You know things are getting serious when I’m running for an hour in the middle of the week!
I had a little bit of a rough start to this one. I wasn’t really mentally prepared. I got distracted at home, looked up and it was 6:30. I rushed to get all my gear together and didn’t start running until around 7. One thing I learned is that you have to be mentally right before these things. I can’t just roll out of bed and run for an hour. I need to think about it a little.
For the first 10 minutes I hated it and kept thinking that I don’t like running. Then, just like on most of my runs, I hit my stride and it wasn’t a big deal. Then it actually got really fun.
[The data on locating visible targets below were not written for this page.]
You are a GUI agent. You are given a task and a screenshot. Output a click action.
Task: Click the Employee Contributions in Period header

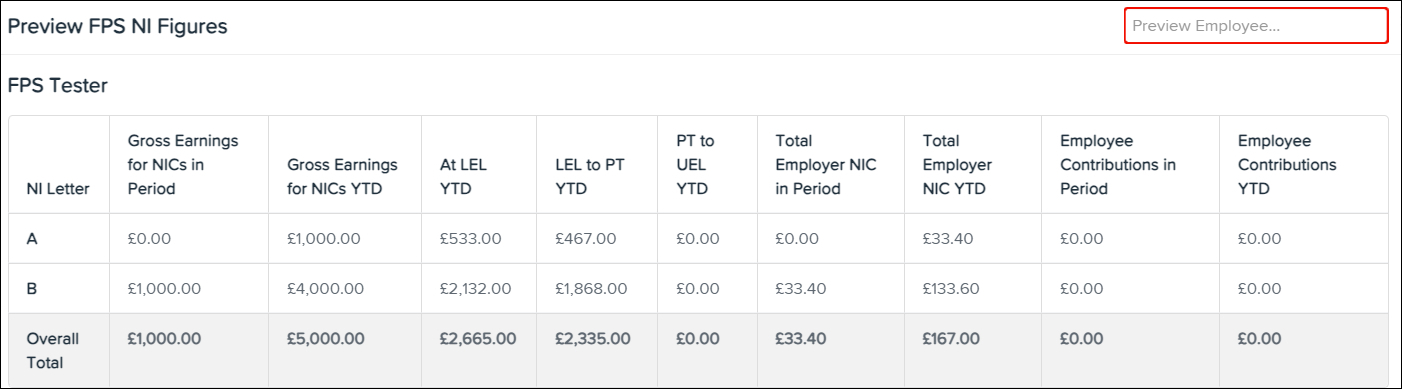pyautogui.click(x=1118, y=164)
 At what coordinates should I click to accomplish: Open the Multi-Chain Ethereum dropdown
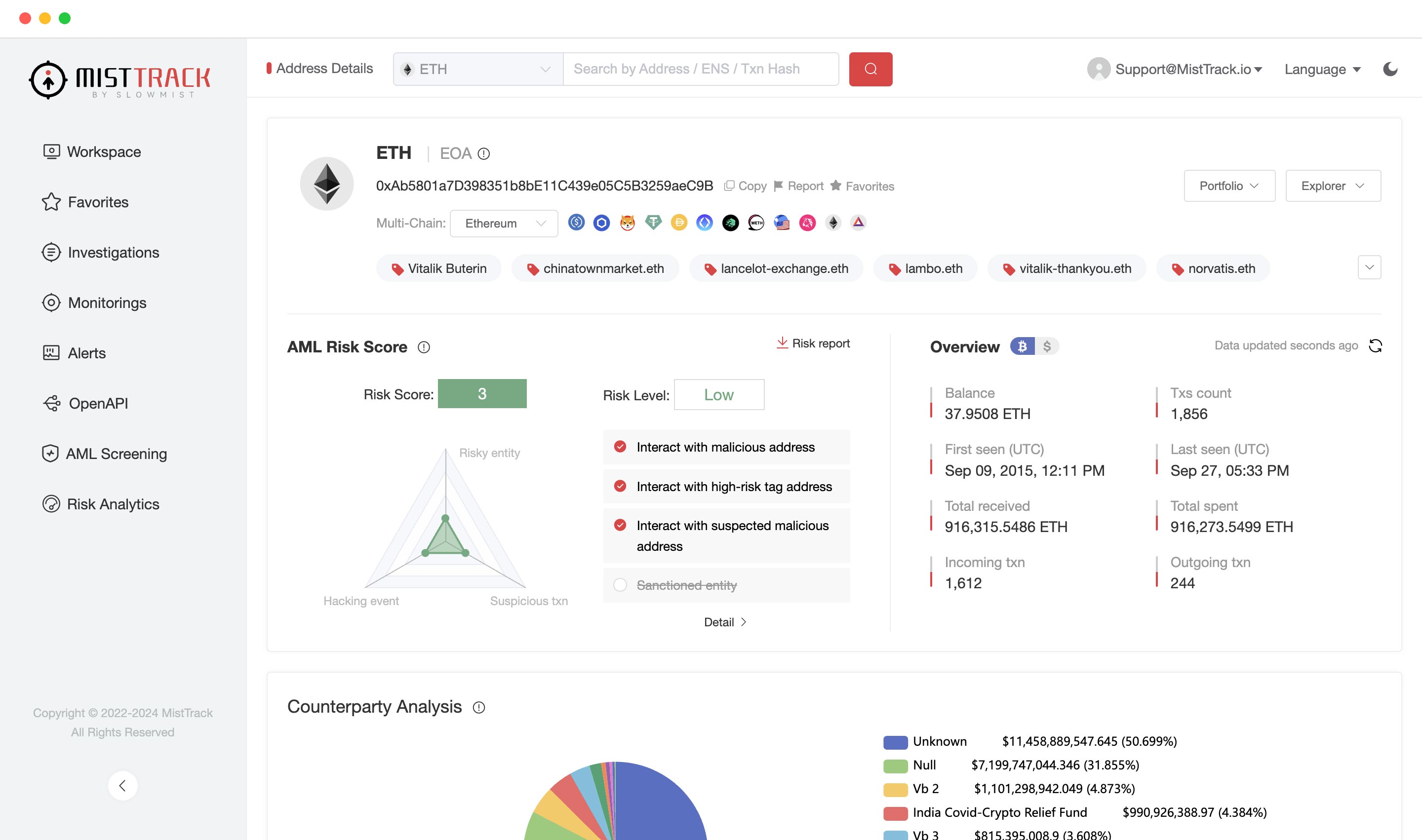click(504, 223)
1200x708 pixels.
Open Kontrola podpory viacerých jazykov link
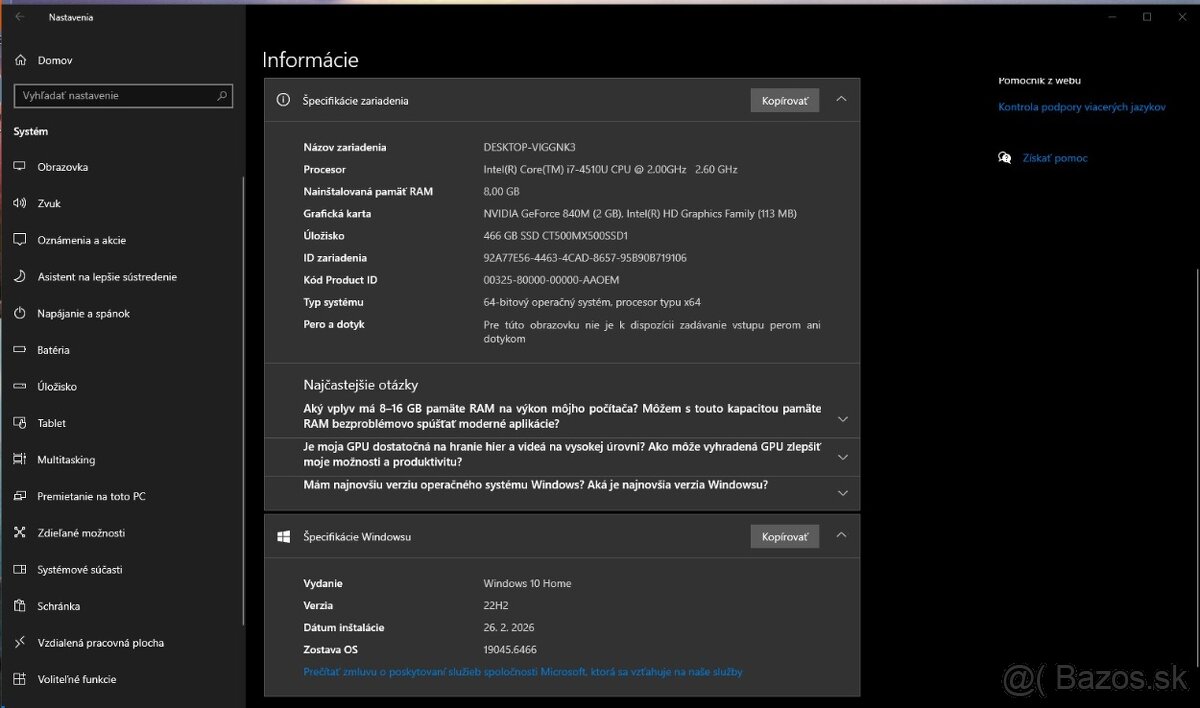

It doesn’t happen all the time but sometimes, like today, I get into a little zone where it seems like my legs are moving on their own without me having to push. I’m just cruising and my mind wanders. At those times, the last thing I want to do is stop. I sometimes think about serious stuff and other times silly stuff. At any moment I might be deep in thought or laughing out loud. I’m really happy when this happens and a little depressed when it’s over. The people I see with Ipod’s don’t know what they’re missing.
I started running to lose weight but I can’t imagine stopping if I ever do get to whatever weight I finally get to. I’ll tone down this crazy schedule one day. I’ll try to incorporate other things like swimming or maybe biking. I’ll get back into lifting weights. I don’t think I’ll ever stop running, though. I like to think that I’ll still find time to get out on some trail and run for an hour. Some days will be horrible. Other days, though, will be truly great. That’s all it will take to keep me coming back for more.